What the exercise asks
Keep the pictures out of the copy and print all the entries below exactly.

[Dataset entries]
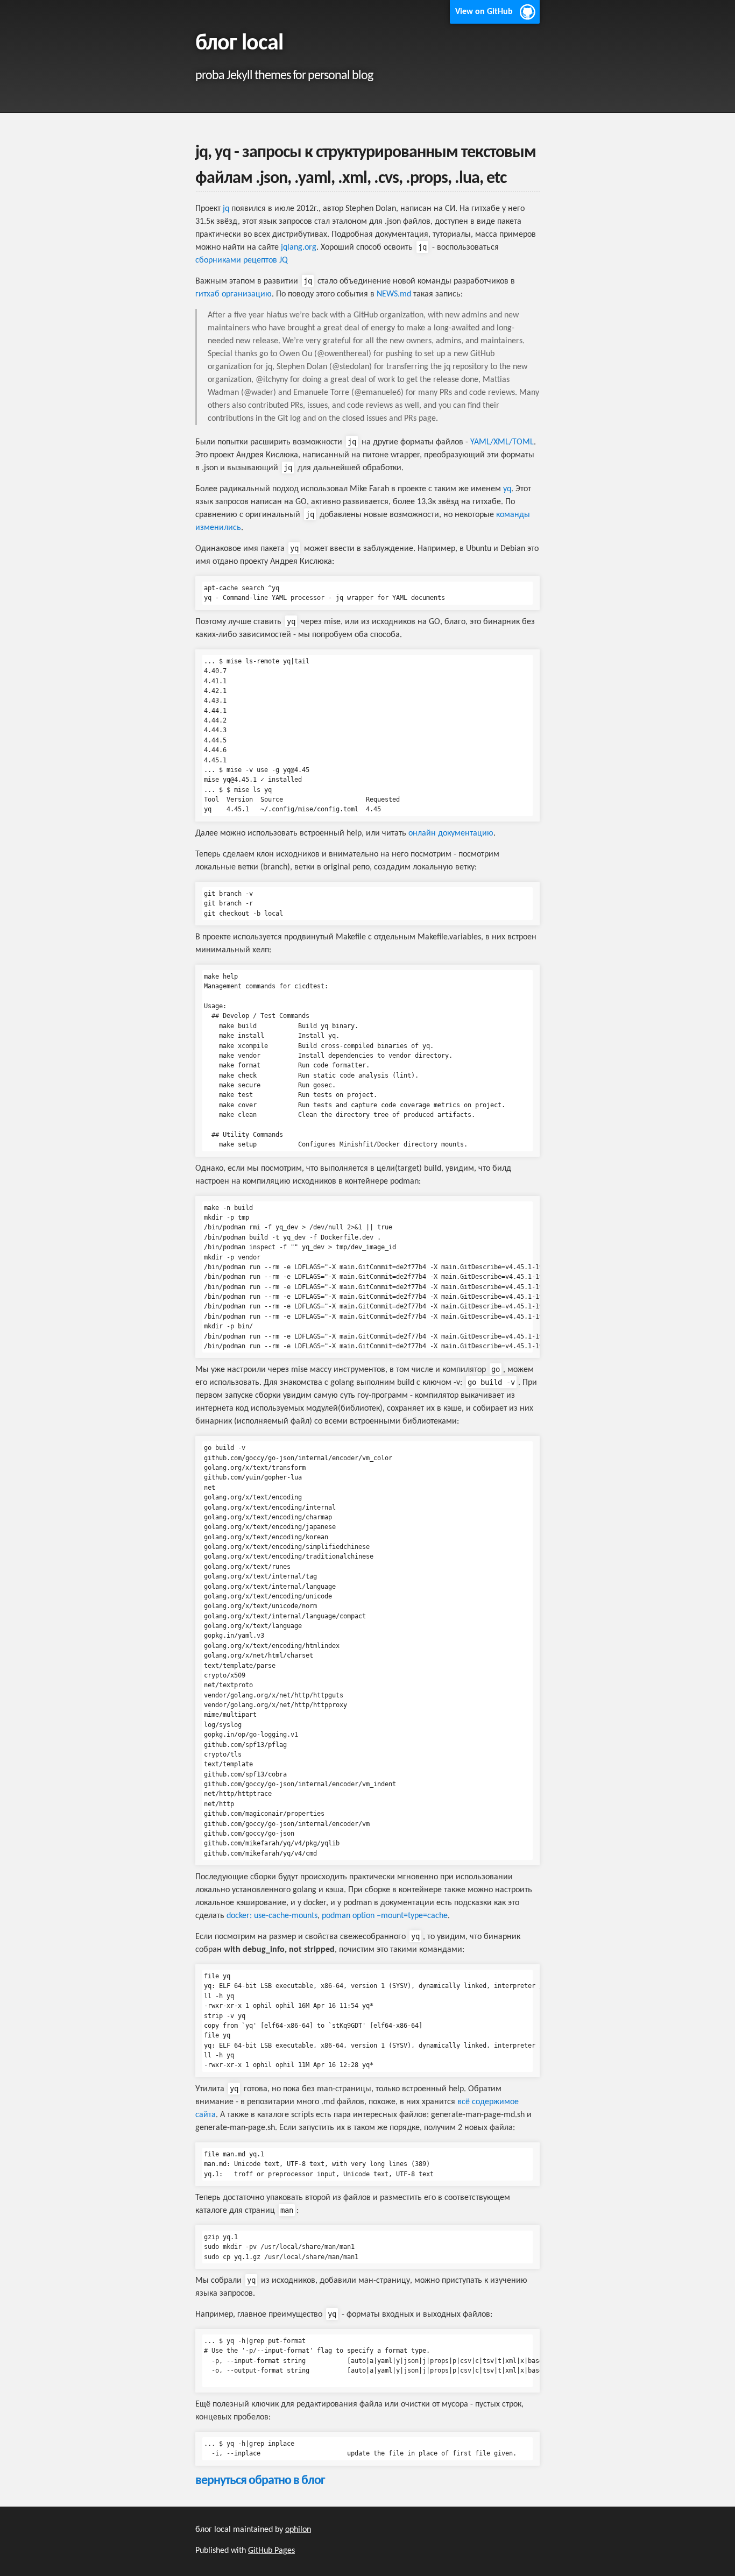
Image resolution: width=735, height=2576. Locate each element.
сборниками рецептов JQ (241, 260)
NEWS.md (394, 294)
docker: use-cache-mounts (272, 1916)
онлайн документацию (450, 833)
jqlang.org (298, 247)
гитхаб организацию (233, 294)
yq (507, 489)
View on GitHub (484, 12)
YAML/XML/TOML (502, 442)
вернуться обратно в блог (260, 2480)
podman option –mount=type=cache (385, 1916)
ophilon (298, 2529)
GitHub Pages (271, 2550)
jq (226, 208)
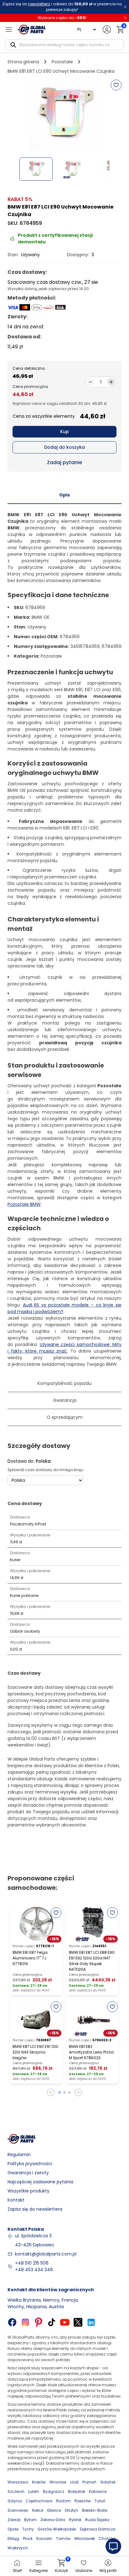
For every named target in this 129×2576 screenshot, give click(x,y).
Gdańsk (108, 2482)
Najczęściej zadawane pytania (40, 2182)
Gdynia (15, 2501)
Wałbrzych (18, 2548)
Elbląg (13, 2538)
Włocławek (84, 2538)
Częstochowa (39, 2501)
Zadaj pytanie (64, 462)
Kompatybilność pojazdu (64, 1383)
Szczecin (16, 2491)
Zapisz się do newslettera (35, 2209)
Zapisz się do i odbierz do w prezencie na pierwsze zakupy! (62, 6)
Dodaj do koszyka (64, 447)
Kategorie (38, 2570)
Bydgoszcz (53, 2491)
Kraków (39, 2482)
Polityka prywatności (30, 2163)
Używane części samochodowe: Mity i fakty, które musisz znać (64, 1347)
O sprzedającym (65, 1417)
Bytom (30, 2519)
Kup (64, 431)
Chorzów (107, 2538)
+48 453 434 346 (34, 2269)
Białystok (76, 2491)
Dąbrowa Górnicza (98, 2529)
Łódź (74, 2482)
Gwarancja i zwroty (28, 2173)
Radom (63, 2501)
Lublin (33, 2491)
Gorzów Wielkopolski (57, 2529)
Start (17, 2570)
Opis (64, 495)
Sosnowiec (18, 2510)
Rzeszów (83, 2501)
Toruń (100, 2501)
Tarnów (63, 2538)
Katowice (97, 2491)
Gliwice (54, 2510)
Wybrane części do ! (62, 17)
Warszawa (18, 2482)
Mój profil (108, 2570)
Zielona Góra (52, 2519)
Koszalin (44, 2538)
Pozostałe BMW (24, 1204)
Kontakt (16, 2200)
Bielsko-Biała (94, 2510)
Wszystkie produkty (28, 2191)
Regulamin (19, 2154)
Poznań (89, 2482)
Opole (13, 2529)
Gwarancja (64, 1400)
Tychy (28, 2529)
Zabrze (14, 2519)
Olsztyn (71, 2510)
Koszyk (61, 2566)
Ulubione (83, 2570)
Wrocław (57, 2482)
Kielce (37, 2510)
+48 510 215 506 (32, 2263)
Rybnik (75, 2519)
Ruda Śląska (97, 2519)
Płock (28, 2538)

Response
Image resolution: width=735, height=2576. Locate each element.
сборниками рецептов JQ (241, 260)
NEWS.md (394, 294)
docker: use-cache-mounts (272, 1916)
онлайн документацию (450, 833)
jqlang.org (298, 247)
гитхаб организацию (233, 294)
yq (507, 489)
View on GitHub (484, 12)
YAML/XML/TOML (502, 442)
вернуться обратно в блог (260, 2480)
podman option –mount=type=cache (385, 1916)
ophilon (298, 2529)
GitHub Pages (271, 2550)
jq (226, 208)
For every named target in this 129×2576 screenshot, give click(x,y).
Gdańsk (108, 2482)
Najczęściej zadawane pytania (40, 2182)
Gdynia (15, 2501)
Wałbrzych (18, 2548)
Elbląg (13, 2538)
Włocławek (84, 2538)
Częstochowa (39, 2501)
Zadaj pytanie (64, 462)
Kompatybilność pojazdu (64, 1383)
Szczecin (16, 2491)
Zapisz się do newslettera (35, 2209)
Zapisz się do i odbierz do w prezencie na pierwsze zakupy! (62, 6)
Dodaj do koszyka (64, 447)
Kategorie (38, 2570)
Bydgoszcz (53, 2491)
Kraków (39, 2482)
Polityka prywatności (30, 2163)
Używane części samochodowe: Mity i fakty, które musisz znać (64, 1347)
O sprzedającym (65, 1417)
Bytom (30, 2519)
Kup (64, 431)
Chorzów (107, 2538)
+48 453 434 346 (34, 2269)
Białystok (76, 2491)
Dąbrowa Górnicza (98, 2529)
Łódź (74, 2482)
Gwarancja i zwroty (28, 2173)
Radom (63, 2501)
Lublin (33, 2491)
Gorzów Wielkopolski (57, 2529)
Start (17, 2570)
Opis (64, 495)
Sosnowiec (18, 2510)
Rzeszów (83, 2501)
Toruń (100, 2501)
Tarnów (63, 2538)
Katowice (97, 2491)
Gliwice (54, 2510)
Wybrane części do ! (62, 17)
Warszawa (18, 2482)
Mój profil (108, 2570)
Zielona Góra (52, 2519)
Koszalin (44, 2538)
Pozostałe BMW (24, 1204)
Kontakt (16, 2200)
Bielsko-Biała (94, 2510)
Wszystkie produkty (28, 2191)
Regulamin (19, 2154)
Poznań (89, 2482)
Opole (13, 2529)
Gwarancja (64, 1400)
Tychy (28, 2529)
Zabrze (14, 2519)
Olsztyn (71, 2510)
Koszyk (61, 2566)
Ulubione (83, 2570)
Wrocław (57, 2482)
Kielce (37, 2510)
+48 510 215 506 (32, 2263)
Rybnik (75, 2519)
Ruda Śląska (97, 2519)
Płock (28, 2538)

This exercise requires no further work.